The bronze award was created secifically for this purpose by world renound wildlife artist - Walter Matia. Each award is cast with the recipient's name.
Recipients:
2008 - Boone Pickens
Boone Pickens - legendary oil entrepreneur, conservationist, and avid sportsman.
An accomplished environmental steward, Pickens' 68,000-acre Mesa Vista Ranch is a model for wildlife resource management. His business ventures include an alternative energy provider, the largest supplier of vehicular natural gas in North America, and plans for the world’s largest wind farm. Pickens also has stepped to the forefront of national water resource development issues with a proposal to market surplus and stranded groundwater in the Texas Panhandle to urban areas in the state facing severe water supply shortages.

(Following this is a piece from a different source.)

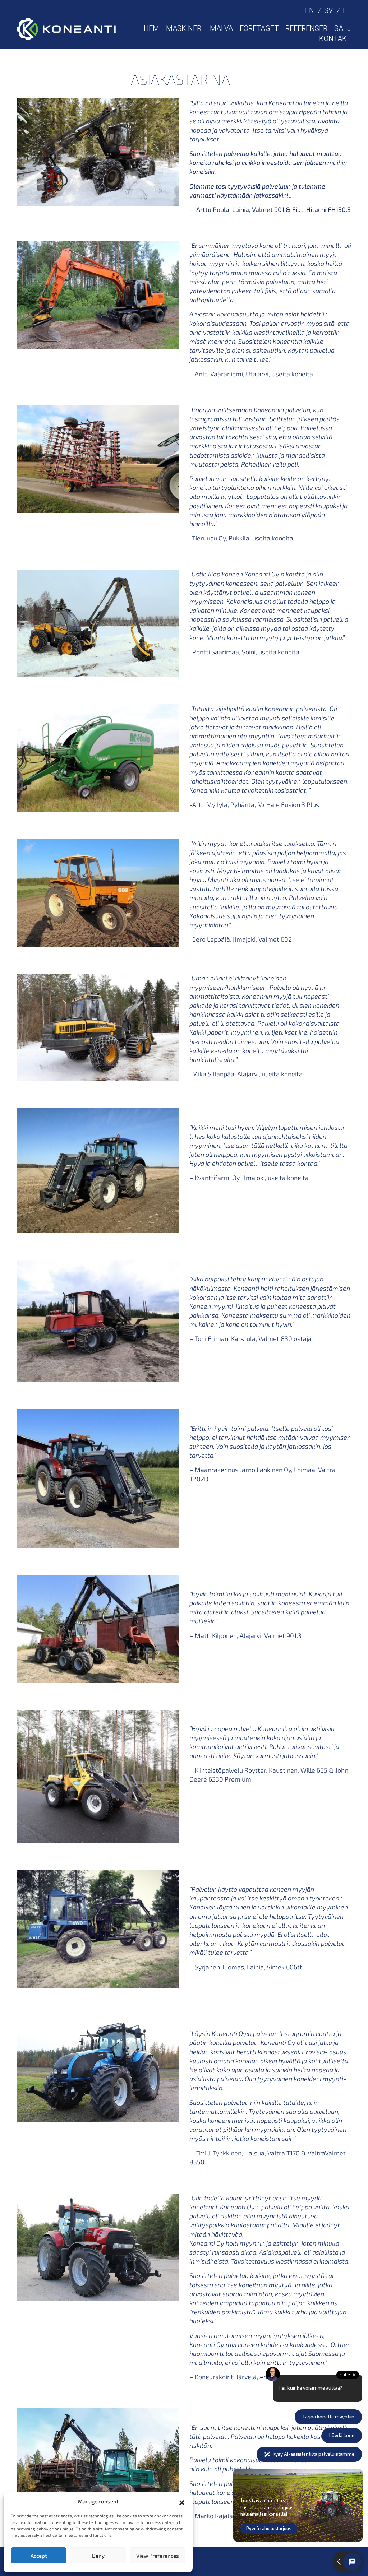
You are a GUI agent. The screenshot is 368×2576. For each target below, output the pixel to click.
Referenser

Prior to Pickens’ first Roberts County land purchase in 1971, the county’s rolling hills, bluffs and creek beds suffered from consistent overgrazing. The legendary entrepreneur immediately began a multi-step program to help the land recover, over time investing about $25 million in overall wildlife management strategies and facilities, installing substantial water sources, food plots and native grass replanting, and power infrastructure. Those initiatives, along with efforts to market stranded and surplus water in the region elsewhere in the state, have led to a tremendous increase in local land values.
In the process, Pickens has increased the size and breadth of Mesa Vista. Today, Dallas Morning News outdoors writer Ray Sasser calls Mesa Vista “the Wild West equivalent of a southern gentleman’s hunting plantation, arguably the finest quail-hunting spot in the known universe.”
“Quail hunting is a life-long passion tracking back to my father, who always kept two bird dogs in a pen out back of our home in Holdenville, Oklahoma,” the 2006 Horatio Alger award winner explains. “That was big, open, country — pretty good quail territory. I shot my first quail when I was about 13 years old.
“Today, I am driven by a desire to conserve and reclaim over-grazed land for quail habitat, and to develop long-term wildlife management plans that can be used to improve land values through an expansion of recreational opportunities.”
2006 -Walter Kellogg
Walter was known by many in the region as the consummate gentleman sportsman. A lover of bird dogs and the traditions of the sport, Walter introduced many youth to their first hunt. He helped dog breeders get their start and was generous with his time and resources. An enthusiastic supporter of Quail Unlimited and many other worthwhile causes that improved the sporting environment, Walter encouraged the formation of Park Cities Quail Unlimited. Unfortunately Walter passed to the "prairie eternal" just few weeks before the ceremony but he left a legacy of the sporting life to his family and many others throughout the country.